When the Cunard introduced Lusitania and Mauretania in 1907, the White Star Line immediately felt the pinch as more and more people flocked to sail on the new Cunard leviathans. Bruce Ismay, the managing director of International Mercantile Marine; White Star's parent company, knew that his line would have to build ships far superior to Cunard's, both in size and luxury if they were compete. Speed would not be the issue. Lusitania and her sister were extremely fast but both were also notorious for noise and vibration. Ismay wanted big and glamorous. His giants would certainly be swift, but his intent was that their interiors rival even the most regal of palaces. The would be the most elegant ships ever to sail the oceans.


Ismay turned to White Star's ship builders at the Harland & Wolff Ship Yards in Belfast, Ireland. Lord William J. Pirrie, the managing director and controlling chairman of Harland & Wolff sat down with Ismay one summer evening and over some fine brandy or scotch, drew up preliminary plans for three ships that would impact the history of ocean liners in ways neither man could imagine at the time.

Ismay's dream was of three ocean greyhounds 900 feet in length adorned with the finest of everything; silk, oak, crystal and gold. The vessels would be "...the largest moving object(s) ever created by the hand of man." As I have and will continue to point out, this phrase became somewhat passé towards the 1920's as just about every ship built seemed to claim it.
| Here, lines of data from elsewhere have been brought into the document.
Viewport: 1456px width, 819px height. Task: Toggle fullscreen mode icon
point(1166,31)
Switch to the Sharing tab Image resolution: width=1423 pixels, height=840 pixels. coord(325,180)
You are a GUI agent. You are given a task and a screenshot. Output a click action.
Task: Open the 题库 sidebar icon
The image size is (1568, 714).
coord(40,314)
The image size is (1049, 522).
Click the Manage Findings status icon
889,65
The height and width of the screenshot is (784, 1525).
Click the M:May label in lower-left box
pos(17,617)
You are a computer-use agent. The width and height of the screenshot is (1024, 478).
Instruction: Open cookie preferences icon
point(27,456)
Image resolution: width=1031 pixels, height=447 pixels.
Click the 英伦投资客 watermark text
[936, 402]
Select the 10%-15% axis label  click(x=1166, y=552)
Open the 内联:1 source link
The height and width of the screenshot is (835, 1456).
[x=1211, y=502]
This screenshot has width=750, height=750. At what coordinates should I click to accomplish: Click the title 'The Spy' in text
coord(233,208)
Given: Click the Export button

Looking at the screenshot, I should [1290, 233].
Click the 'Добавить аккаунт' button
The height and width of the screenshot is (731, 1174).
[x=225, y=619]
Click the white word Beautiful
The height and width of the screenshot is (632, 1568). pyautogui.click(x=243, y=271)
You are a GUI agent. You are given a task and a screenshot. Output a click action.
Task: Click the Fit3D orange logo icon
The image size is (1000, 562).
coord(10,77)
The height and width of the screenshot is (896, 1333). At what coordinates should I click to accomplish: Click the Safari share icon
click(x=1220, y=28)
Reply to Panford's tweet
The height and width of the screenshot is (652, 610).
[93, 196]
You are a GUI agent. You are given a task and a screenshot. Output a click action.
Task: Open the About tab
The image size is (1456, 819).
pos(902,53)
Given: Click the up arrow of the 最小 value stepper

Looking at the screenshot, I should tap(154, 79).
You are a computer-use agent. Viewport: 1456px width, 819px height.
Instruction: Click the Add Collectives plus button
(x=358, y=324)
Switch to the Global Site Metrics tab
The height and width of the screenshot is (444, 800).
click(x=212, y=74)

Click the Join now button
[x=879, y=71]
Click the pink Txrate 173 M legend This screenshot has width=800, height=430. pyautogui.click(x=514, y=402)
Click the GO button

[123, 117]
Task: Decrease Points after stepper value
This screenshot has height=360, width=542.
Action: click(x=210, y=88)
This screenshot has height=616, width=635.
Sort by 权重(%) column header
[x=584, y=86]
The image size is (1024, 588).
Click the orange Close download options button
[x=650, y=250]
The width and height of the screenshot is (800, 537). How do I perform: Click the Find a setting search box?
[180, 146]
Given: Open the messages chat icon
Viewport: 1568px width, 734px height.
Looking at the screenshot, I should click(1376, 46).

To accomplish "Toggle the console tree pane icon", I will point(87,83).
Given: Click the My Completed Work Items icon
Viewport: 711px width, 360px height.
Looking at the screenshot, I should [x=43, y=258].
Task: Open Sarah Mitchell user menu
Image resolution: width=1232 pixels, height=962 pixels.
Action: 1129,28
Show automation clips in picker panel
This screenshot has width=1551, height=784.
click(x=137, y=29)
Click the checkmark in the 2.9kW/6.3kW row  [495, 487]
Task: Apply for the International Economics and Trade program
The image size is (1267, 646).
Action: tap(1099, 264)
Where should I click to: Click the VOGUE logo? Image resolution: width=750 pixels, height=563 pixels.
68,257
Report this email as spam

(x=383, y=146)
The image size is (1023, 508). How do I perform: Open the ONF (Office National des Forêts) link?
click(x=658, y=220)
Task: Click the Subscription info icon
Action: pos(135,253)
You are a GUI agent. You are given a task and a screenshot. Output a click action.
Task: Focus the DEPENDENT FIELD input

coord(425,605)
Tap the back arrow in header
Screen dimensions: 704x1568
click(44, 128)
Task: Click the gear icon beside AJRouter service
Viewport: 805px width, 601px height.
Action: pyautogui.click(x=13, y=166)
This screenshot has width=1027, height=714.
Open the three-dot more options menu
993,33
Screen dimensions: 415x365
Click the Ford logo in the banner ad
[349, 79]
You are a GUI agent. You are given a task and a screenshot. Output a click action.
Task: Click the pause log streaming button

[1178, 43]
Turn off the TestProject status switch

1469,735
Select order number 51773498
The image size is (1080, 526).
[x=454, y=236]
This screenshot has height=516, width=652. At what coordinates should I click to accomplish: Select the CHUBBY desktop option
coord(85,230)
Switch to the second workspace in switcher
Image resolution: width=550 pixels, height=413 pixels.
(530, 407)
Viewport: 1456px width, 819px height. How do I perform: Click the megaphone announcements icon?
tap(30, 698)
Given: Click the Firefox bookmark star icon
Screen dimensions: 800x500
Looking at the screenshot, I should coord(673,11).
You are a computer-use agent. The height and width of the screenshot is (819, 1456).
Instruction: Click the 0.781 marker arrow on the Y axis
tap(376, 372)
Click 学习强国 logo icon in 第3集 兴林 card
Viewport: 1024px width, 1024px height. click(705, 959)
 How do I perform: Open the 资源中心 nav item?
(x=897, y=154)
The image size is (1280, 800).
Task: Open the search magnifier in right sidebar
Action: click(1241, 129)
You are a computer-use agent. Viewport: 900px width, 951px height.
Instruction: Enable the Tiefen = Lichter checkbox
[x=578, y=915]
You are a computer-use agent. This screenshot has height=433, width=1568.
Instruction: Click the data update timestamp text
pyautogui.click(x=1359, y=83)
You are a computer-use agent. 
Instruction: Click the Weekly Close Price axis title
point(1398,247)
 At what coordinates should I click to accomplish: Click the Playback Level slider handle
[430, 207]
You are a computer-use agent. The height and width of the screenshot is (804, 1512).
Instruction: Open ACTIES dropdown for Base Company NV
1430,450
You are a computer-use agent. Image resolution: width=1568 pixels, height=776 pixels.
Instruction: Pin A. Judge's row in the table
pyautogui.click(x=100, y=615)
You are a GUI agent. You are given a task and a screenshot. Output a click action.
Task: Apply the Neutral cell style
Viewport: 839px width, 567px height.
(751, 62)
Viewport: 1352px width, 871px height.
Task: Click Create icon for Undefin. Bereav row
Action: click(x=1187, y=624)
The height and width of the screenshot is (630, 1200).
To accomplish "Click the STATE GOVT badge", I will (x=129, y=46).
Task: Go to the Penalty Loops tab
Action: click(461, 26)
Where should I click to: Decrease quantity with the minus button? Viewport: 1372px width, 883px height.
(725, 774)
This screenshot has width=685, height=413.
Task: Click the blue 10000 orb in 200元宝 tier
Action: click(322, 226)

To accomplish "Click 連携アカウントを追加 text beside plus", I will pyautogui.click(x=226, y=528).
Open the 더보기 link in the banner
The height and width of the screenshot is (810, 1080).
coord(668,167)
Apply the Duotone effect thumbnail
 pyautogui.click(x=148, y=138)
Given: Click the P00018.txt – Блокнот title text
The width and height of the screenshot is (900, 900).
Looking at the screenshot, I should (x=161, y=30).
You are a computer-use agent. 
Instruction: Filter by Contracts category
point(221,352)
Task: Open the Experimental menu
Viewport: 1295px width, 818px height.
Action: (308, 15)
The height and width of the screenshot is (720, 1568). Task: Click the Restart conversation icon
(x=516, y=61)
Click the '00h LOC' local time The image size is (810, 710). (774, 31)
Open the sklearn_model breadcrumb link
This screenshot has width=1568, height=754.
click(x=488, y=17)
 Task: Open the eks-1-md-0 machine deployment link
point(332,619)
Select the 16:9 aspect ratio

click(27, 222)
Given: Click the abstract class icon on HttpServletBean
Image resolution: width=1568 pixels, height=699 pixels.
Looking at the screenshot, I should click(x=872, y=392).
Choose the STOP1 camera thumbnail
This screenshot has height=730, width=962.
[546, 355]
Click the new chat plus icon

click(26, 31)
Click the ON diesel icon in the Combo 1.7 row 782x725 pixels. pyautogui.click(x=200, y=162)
Lord Pirrie took Ismay's sketches back to his engineers. His nephew, Thomas Andrews was managing director of the design department. Andrews and his team drafted the plans for the vessels. At first three funnels were called for with four masts. However, numerous masts were the mark of a sailing vessel; these ships were to be the queens of a new era. A fourth funnel, a dummy that could be used for ventilation, was added. The public felt that vessels with four stacks were safer because they were larger and sturdier. The number of masts was reduced to two, one fore and one aft. The antenna for the marconi wireless apparatus would be strung between the masts. Fifteen vertical bulkheads spanning the width of each ship would divide the length of the hull into watertight compartments. Accessible to each other through doors that could closed from the bridge, the compartments could be sealed off in the event of an emergency. Any four (or the first five) could be flooded and the ship would stay afloat.